Я научился обходить опасные места, неразрешимые вопросы, складки на поверхности мнений о мире, построенных на моём мышлении. Это чувство настолько глубоко проросло в меня, что растворилось во мне; теперь я о нём могу только знать. Когда-нибудь я это забуду или, что вероятнее, за отсутствием доказательств, перестану в это верить. Нет, скорее начну обходить стороной, как ещё одну неразрешимую загадку, и это будет венец эволюции нового защитного механизма моей души – этот принцип станет её частью. Потом я случайно заново открою это свойство в себе, и, беззащитный, стану жертвой мыслей-водоворотов, которые я открою заодно (в качестве того, то чего защищает найденный механизм). И цикл замкнётся.

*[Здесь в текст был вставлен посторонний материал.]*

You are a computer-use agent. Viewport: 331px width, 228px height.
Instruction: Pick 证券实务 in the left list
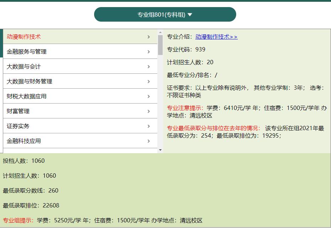[71, 126]
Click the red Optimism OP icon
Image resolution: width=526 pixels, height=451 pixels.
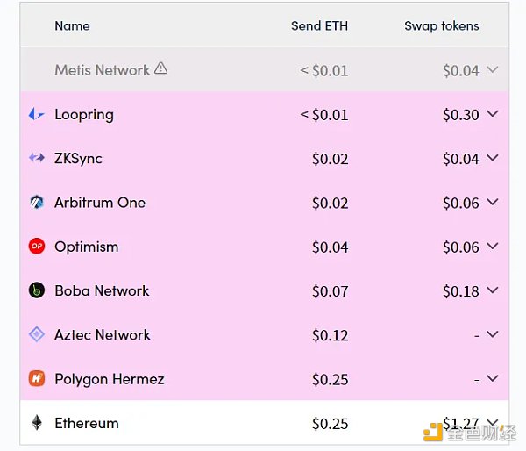pyautogui.click(x=37, y=247)
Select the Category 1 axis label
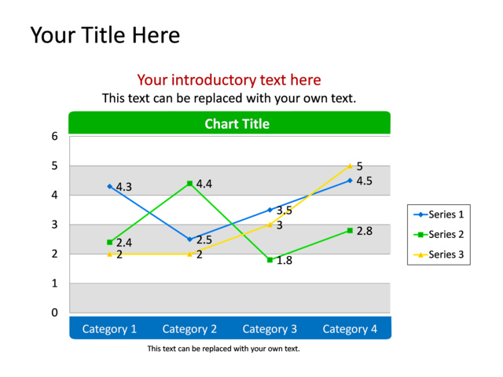The height and width of the screenshot is (377, 503). coord(109,329)
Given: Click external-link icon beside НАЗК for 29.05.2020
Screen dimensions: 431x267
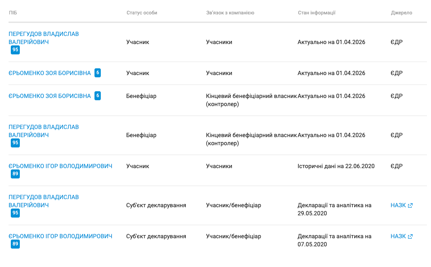Looking at the screenshot, I should (410, 205).
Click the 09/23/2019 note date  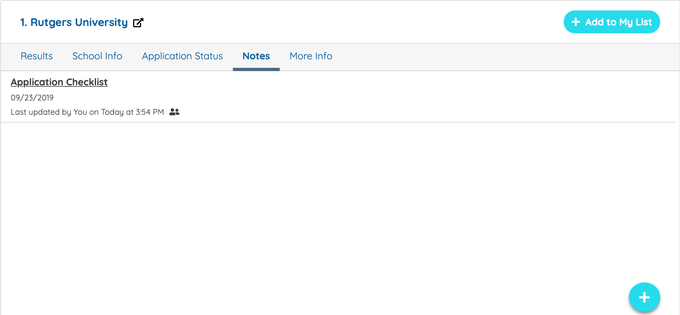[32, 98]
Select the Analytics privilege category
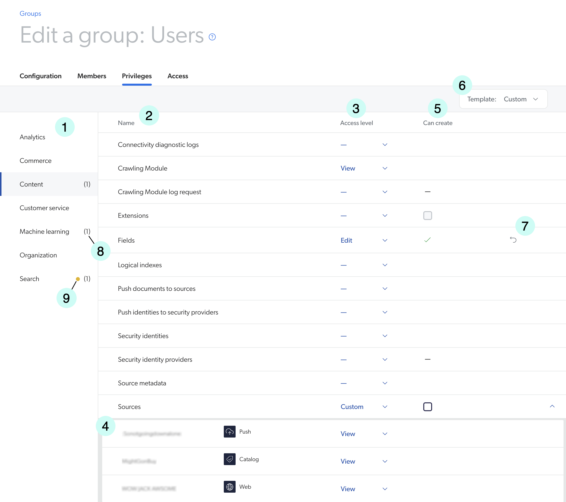This screenshot has width=566, height=502. (x=32, y=137)
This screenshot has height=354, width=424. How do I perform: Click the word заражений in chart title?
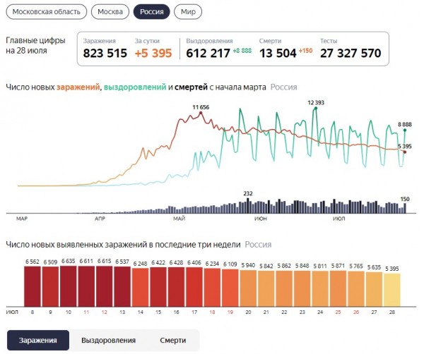click(77, 87)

Бусины, бусины, бусины на нитке… «Твои бусы порвались – скорей собери!» Философия – это нагноения в плоти рационального мироощущения, воспалённая крайняя плоть мысли, ею отторгаемая. Может, евреи всё-таки правы? Видимо, да.
Как скучно знание, к которому уже невозможно пристроить новый опорный столб, а сил разрушить до основания нет. Смерть – естественный регулятор скучности бытия, отсеивающий ещё не готовых к бессмертию.
Сначала есть сила верить, позволяющая менять взгляды в их опорных моментах, потом мысль твердеет, пасётся на коротком поводке, трава кончается и вместе с нею кончается всё. Ждать, когда вырастет новая, уже некому. Лучше придерживаться строгой интеллектуальной аскезы и не обгонять медленный рост травы; тогда есть шанс пережить своё тело. Именно этому учит любая строгая система, изученная отдельно от остального универсума. Содержание не столь важно, как функция.